Most African states became independent after 1960, but they have not been able to effect radical improve­ments in health conditions. Colonial medical ser­vices and their successors in sovereign African coun­tries have tended to stress therapy over prevention, and to favor cities over the rural areas.

There has been some real progress. Smallpox has been eradi­cated, thanks to a concerted worldwide campaign.
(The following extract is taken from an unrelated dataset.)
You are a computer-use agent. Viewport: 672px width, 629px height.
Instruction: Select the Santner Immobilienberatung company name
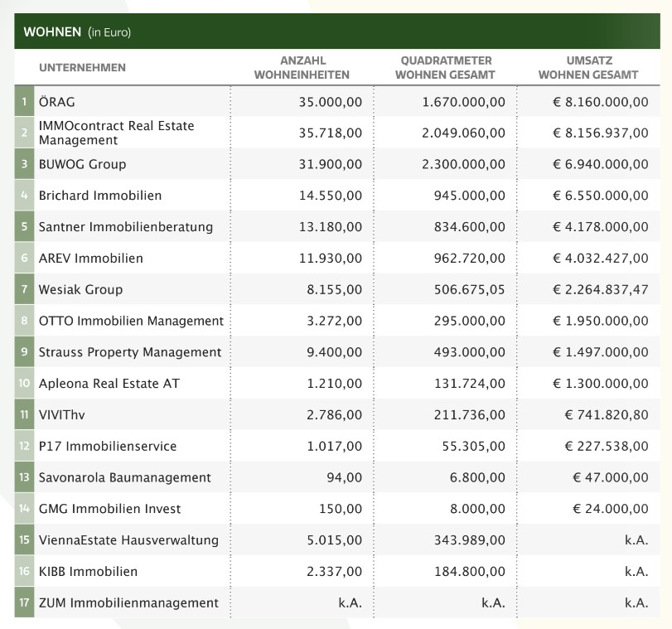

Vaccines, many developed only after 1960, have be­gun to make inroads against measles, diphtheria, polio, cerebrospinal meningitis, and other common infections, but new vaccines are urgently needed for other diseases, including malaria and the bacterial and viral agents of childhood diarrheas. The most urgent need is to improve rural water supplies and sanitation, which would greatly reduce the incidence of a host of infections. Greater attention to nutrition and to infant and child health is also essential.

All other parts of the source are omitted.